A tuning example

This section explains a tuning example you can use as a starting point to develop your own tuning strategy.

The utility program lixat, introduced in the section called “Starting the test utility (lixat)” can be used as a benchmark tool specifying -b (--benchmark) option.
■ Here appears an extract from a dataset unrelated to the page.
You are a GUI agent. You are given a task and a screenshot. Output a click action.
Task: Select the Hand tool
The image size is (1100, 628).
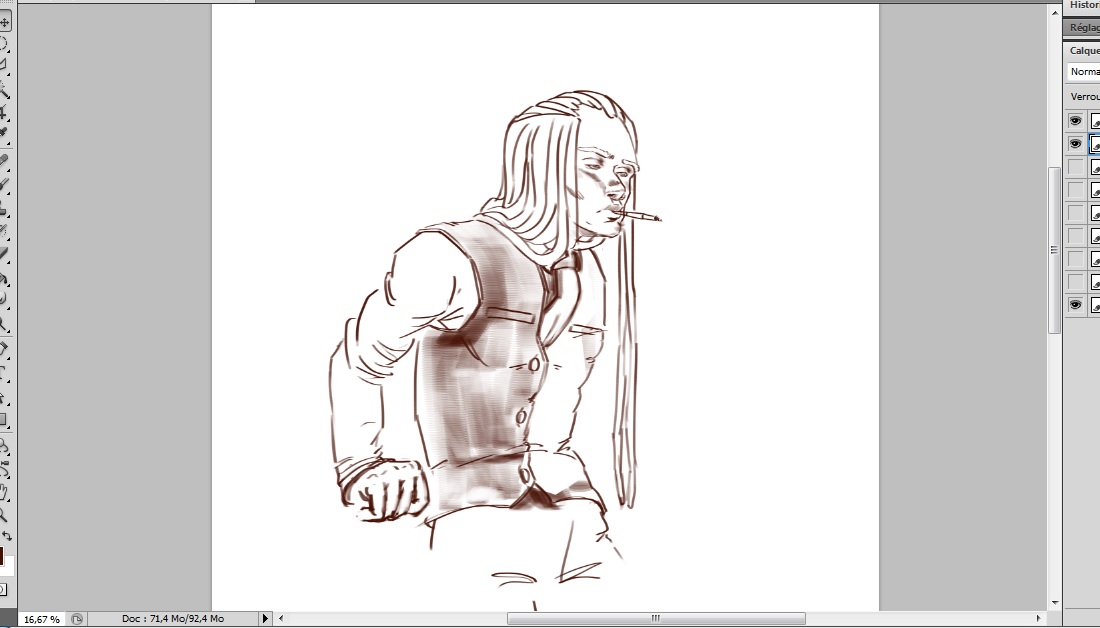click(x=4, y=493)
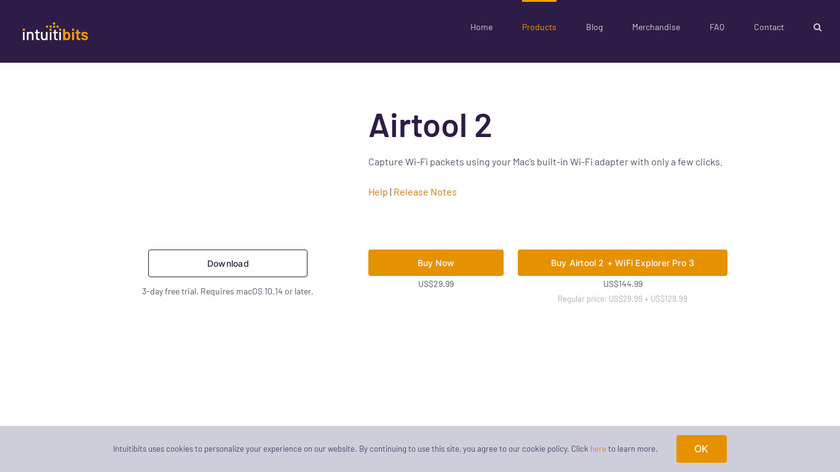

The available command options can be retrieved with --help:

tiian@ubuntu:~$ /opt/lixa/bin/lixat --help
Usage:
  lixat [OPTION...] - LIXA test utility

Help Options:
  -?, --help                  Show help options

Application Options:
  -c, --commit                Perform a commit transaction
  -r, --rollback              Perform a rollback transaction
  -v, --version               Print package info and exit
  -b, --benchmark             Perform benchmark execution
  -o, --open-close            Execute tx_open & tx_close for every transaction [benchmark only]
  -s, --csv                   Send result to stdout using CSV format [benchmark only]
  -l, --clients               Number of clients (threads) will stress the state server [benchmark only]
  -d, --medium-delay          Medium (random) delay between TX functions [benchmark only]
  -D, --delta-delay           Delta (random) delay between TX functions [benchmark only]
  -p, --medium-processing     Medium (random) delay introduced by Resource Managers operations between tx_begin and tx_commit/tx_rollback [benchmark only]
  -P, --delta-processing      Delta (random) delay introduced by Resource Managers operations between tx_begin and tx_commit/tx_rollback [benchmark only]
      

These are the interesting options in benchmark mode:

lixat benchmark behavior

This is a sketch of lixat algorithm when -o or --open-close option is specified:

loop (1..100)
    sleep(random[d-D/2, d+D/2])
    tx_open()
    sleep(random[d-D/2, d+D/2])
    tx_begin()
    sleep(random[p-P/2, p+P/2])
    tx_commit()
    sleep(random[d-D/2, d+D/2])
    tx_close()
    sleep(random[d-D/2, d+D/2])
end loop
	

With default delays the sleeping pauses are the following:

sleep(random[d-D/2, d+D/2]) --> [500, 1500] microseconds
sleep(random[p-P/2, p+P/2]) -->  [50, 150]  milliseconds	  
	

without -o or --open-close option lixat does not call tx_open()/tx_close() for every cycle and the algorithm becomes the following one:

tx_open()
loop (1..100)
    sleep(random[d-D/2, d+D/2])
    sleep(random[d-D/2, d+D/2])
    tx_begin()
    sleep(random[p-P/2, p+P/2])
    tx_commit()
    sleep(random[d-D/2, d+D/2])
    sleep(random[d-D/2, d+D/2])
end loop
tx_close()
	

Using --open-close parameter you will simulate an Application Program that creates and destroy the transactional environment for every transaction.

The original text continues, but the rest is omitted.